- ASSIGNMENT -
Your answer should consist only of the lines below from the one with "The height and width of the screenshot is (600, 1298)." through the one with "Click the embossed Puma logo on the midsole", copied exactly.

+++ DATA LISTING

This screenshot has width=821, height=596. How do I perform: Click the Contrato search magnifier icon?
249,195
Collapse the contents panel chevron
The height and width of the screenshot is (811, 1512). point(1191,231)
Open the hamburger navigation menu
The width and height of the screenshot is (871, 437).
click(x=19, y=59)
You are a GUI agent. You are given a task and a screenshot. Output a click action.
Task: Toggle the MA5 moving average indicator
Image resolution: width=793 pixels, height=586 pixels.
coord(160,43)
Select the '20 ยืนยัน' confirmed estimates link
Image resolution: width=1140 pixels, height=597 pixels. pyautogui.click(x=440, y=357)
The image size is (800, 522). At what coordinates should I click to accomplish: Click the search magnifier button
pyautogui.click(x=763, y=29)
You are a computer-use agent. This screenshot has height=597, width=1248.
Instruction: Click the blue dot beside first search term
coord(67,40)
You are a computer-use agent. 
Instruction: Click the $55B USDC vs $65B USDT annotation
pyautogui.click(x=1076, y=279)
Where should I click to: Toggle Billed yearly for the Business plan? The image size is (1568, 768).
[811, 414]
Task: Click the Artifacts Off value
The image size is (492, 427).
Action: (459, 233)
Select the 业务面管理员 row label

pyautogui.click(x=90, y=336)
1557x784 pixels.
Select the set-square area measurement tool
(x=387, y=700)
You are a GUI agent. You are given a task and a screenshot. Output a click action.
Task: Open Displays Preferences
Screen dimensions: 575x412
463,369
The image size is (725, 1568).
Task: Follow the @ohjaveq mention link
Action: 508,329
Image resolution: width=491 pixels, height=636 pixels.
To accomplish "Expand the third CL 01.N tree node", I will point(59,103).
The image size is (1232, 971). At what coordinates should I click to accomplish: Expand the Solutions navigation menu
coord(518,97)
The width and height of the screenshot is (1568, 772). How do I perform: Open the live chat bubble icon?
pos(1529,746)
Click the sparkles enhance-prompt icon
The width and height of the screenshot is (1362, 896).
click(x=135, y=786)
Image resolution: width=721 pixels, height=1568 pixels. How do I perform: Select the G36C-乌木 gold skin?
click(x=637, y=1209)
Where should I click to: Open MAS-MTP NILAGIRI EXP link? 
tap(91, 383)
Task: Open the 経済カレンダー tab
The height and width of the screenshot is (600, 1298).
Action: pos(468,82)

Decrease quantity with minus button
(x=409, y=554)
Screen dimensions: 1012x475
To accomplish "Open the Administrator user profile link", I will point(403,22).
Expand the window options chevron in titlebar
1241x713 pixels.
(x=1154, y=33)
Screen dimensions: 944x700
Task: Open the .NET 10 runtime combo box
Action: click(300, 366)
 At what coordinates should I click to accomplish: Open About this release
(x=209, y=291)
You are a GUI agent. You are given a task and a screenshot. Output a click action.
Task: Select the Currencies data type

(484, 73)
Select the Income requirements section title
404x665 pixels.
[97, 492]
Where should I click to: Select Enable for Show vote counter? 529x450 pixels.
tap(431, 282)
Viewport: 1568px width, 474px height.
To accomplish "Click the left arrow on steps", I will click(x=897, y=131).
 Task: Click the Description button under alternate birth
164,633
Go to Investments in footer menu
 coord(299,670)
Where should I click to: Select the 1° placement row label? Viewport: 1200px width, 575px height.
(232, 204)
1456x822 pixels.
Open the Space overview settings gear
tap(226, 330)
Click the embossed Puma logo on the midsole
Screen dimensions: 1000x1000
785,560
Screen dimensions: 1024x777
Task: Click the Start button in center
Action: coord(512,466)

++++++

- ANSWER TO THIS EXERCISE -
The height and width of the screenshot is (600, 1298).
Action: pos(468,82)

Decrease quantity with minus button
(x=409, y=554)
Screen dimensions: 1012x475
To accomplish "Open the Administrator user profile link", I will point(403,22).
Expand the window options chevron in titlebar
1241x713 pixels.
(x=1154, y=33)
Screen dimensions: 944x700
Task: Open the .NET 10 runtime combo box
Action: click(300, 366)
 At what coordinates should I click to accomplish: Open About this release
(x=209, y=291)
You are a GUI agent. You are given a task and a screenshot. Output a click action.
Task: Select the Currencies data type

(484, 73)
Select the Income requirements section title
404x665 pixels.
[97, 492]
Where should I click to: Select Enable for Show vote counter? 529x450 pixels.
tap(431, 282)
Viewport: 1568px width, 474px height.
To accomplish "Click the left arrow on steps", I will click(x=897, y=131).
 Task: Click the Description button under alternate birth
164,633
Go to Investments in footer menu
 coord(299,670)
Where should I click to: Select the 1° placement row label? Viewport: 1200px width, 575px height.
(232, 204)
1456x822 pixels.
Open the Space overview settings gear
tap(226, 330)
Click the embossed Puma logo on the midsole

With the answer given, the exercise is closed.